> EXPLORE THE MATERIAL:
• a. In the interview excerpt below, list the bigger issues that the answer about the record's personal themes says its songs echo.
• b. Please continue the interview excerpt below, picking up after its final question about fashion.

> EXCERPT TO READ:

- - - - - - -

How was the creative process and collaborations for this new project? 

It’s funny because I did not question that much about how I choose my collaborators. I think, people just stepped into my life and we felt it was a good idea to create music together. Son Lux appeared in my life as well as their music and I feel when we met, it made sense and we said “Let’s make some music!” and Ryan Lott came in the record. I did not have any plans about how I wanted the record could be or need to be. I did not want to make a casting of who I want to be on it, Esser or Son Lux came in spontaneously. Ed Droste from Grizzly Bear was in the studio but finally, it did not make it. Some are here because they are encounters and I like the idea of encounters, It was hard to communicate music naturally, more than curating things but the open mindless steps about meeting people were strong.

This record is not only about social disasters, but it’s also about you, your feelings through your ups and downs as well as your mental health. Was it hard to communicate this through your songs?

Most of the tracks, it’s mainly about me and yes it’s intimate for sure. It’s about intimate feelings, it’s about small pains or invisible things and I wanted it to be more narrative, put more social consciousness on it. It was what I was going through when making it and I have to talk about it. Then I related that it echoes with much bigger things: there were the climate change challenge, the gender revolution, the deconstruction of heteronormative norms. These were some big steps for the century and I realized there was a bit of all of that on “S16”.

What was the most difficult step when you made this record? 

Making it in general. The album was mainly done before the confinement. Maybe the whole process thing was the most difficult step: playing against my doubt and demons. I think it’s complicated to make a record today especially when people ask you to go super fast and I realized that having time was the only thing I needed. How do deal with your fear can be a difficult step, so I will say this.

You never stopped making music, next to your solo project you keep collaborating with many people, especially in fashion with Louis Vuitton. Guess that, fashion is strongly connected to your work?

- - - - - - -

> GIVEN INFORMATION:
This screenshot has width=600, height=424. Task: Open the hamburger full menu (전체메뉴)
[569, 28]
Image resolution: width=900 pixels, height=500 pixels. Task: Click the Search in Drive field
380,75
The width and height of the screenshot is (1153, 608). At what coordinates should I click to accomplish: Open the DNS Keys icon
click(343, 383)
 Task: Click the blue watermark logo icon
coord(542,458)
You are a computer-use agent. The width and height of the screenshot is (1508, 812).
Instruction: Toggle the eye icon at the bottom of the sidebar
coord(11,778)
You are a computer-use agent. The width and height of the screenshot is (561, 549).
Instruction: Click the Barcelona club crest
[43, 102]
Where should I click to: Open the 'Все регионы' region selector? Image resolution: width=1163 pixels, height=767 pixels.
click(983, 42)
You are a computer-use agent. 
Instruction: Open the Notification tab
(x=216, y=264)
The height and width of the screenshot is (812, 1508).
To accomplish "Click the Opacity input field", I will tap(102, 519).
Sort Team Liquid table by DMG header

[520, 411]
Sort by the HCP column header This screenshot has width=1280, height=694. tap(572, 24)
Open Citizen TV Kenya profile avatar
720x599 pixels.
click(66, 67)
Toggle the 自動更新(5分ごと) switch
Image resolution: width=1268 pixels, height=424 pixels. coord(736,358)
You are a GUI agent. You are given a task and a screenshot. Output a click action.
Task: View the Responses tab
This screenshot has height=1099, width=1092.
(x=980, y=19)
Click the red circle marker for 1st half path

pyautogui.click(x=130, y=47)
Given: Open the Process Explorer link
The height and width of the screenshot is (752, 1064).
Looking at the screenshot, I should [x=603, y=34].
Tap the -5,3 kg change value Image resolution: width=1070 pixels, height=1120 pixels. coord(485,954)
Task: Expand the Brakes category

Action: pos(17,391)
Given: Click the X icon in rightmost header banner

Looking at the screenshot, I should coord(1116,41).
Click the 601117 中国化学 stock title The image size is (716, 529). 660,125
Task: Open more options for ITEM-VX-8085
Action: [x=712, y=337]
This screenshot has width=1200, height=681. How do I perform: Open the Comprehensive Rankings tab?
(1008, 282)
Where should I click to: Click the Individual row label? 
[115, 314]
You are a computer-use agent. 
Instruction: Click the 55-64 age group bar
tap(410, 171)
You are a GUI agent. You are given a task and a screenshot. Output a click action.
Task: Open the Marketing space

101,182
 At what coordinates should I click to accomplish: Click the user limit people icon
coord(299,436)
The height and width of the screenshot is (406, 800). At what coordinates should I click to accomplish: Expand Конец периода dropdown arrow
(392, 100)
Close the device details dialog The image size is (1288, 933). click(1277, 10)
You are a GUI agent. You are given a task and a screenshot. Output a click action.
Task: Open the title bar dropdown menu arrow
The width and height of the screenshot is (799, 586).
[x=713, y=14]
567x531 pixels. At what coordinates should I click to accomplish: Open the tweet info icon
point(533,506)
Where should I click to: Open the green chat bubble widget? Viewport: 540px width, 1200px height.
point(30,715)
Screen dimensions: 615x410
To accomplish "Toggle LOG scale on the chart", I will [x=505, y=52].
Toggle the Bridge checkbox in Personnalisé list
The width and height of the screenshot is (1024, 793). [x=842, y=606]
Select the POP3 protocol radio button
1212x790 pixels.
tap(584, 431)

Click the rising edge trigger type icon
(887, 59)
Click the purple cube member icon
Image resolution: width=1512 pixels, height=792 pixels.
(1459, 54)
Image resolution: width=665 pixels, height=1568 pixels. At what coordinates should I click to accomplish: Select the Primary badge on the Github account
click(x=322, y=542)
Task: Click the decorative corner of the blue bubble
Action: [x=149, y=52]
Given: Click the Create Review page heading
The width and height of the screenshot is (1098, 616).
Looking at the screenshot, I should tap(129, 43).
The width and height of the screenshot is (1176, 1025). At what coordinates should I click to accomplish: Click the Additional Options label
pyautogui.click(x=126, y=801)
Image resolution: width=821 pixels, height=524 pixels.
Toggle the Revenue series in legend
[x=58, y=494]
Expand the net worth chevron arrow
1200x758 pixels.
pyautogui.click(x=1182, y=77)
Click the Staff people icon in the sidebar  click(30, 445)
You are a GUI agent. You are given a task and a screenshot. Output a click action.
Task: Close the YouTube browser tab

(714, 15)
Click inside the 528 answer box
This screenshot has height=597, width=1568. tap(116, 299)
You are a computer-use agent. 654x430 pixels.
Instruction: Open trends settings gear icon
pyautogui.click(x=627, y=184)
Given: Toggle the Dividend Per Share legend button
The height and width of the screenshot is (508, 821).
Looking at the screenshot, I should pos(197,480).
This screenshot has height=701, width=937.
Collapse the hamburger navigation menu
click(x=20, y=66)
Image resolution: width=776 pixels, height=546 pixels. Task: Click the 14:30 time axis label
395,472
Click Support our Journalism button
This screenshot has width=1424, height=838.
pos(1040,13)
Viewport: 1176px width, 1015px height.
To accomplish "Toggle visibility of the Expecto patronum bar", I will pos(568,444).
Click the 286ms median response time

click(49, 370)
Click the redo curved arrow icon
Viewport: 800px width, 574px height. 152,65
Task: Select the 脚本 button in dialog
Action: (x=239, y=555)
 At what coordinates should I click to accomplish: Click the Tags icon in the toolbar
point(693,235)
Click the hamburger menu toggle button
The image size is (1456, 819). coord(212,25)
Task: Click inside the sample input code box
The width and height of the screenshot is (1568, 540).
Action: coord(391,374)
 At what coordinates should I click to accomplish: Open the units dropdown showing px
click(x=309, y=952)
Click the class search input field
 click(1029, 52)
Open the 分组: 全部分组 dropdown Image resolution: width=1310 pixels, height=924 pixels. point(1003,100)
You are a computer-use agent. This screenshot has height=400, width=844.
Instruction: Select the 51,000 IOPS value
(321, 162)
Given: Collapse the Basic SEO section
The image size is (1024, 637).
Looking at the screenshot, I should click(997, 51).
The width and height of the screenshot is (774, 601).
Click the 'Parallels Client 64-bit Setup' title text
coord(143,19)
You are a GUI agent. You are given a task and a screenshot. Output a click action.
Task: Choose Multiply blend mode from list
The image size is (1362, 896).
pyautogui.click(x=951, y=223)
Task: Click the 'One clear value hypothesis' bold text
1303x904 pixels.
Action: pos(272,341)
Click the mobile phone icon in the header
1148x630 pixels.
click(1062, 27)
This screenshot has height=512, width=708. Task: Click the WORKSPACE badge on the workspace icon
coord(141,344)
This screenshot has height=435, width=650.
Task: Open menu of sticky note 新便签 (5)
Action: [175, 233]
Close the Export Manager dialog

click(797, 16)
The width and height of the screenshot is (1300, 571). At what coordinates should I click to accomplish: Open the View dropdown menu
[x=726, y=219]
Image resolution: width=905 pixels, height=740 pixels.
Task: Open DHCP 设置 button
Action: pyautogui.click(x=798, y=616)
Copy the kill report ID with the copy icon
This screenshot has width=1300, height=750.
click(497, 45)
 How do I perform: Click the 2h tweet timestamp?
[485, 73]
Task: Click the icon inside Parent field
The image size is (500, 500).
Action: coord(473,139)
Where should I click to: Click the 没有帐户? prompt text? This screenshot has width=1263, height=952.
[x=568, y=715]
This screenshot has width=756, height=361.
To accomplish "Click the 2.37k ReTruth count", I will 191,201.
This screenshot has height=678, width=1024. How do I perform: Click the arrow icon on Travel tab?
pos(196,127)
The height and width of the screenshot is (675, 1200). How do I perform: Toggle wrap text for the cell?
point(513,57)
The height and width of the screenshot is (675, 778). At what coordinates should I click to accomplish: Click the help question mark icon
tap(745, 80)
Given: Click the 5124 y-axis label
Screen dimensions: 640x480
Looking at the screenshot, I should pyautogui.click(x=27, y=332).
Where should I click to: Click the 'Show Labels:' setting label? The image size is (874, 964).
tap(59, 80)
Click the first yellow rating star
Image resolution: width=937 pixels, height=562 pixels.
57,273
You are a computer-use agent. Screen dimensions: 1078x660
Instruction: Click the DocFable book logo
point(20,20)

- - - - - - -

> RESULTS FOR THE EXERCISE:
• a.
- the climate change challenge
- the gender revolution
- the deconstruction of heteronormative norms

• b.
First of all, I think in general, being a director is something that I have a strong interest and opinion about fashion. It can be 50% of your image at least and sometimes more. You are always attached to an image. I’m a director for almost 20 years now so I need to have a strong interest in all the costumes aspects. On top of that, I have an extra interest in clothes, on a personal level, I think making clothes is amazing, the technicity fascinates me. For more than 10 seasons now, the collaboration with Nicolas Ghesquière is very special. We are deeply closed to each other. We have the same way of thinking, colliding inspirations, skills, textures, and sound. We have common things in our respective work and we understand each other easily. The most exciting aspect is that I truly love what he does, he always shocks me in the beginning and it’s always a good sign because you always have this: “Oh wait! What am I watching?” and then you have this “Oh, now, I get it!” The perception of recognizing the strength of beauty.

So it was natural to ask Nicolas Ghesquière to work on your outfits for this new album campaign? 

Yeah, I mean, we reversed the collaboration. I was like “I have this album coming, do you want to do something?” and he was like “Yes we gonna dressed you up!” He drew me and then we went to the studio. He worked on my body language to define the proper outfit. Now we are working on the stage outfit and all the visuals around this.

And lastly, what does Woodkid want to experiment in the future?

I think it’s all about performance! Going towards a special scenography into a ballet or an opera. I like the contemporary expression form of these immersive arts. Having my music for a ballet or an installation could be a nice creative experimentation!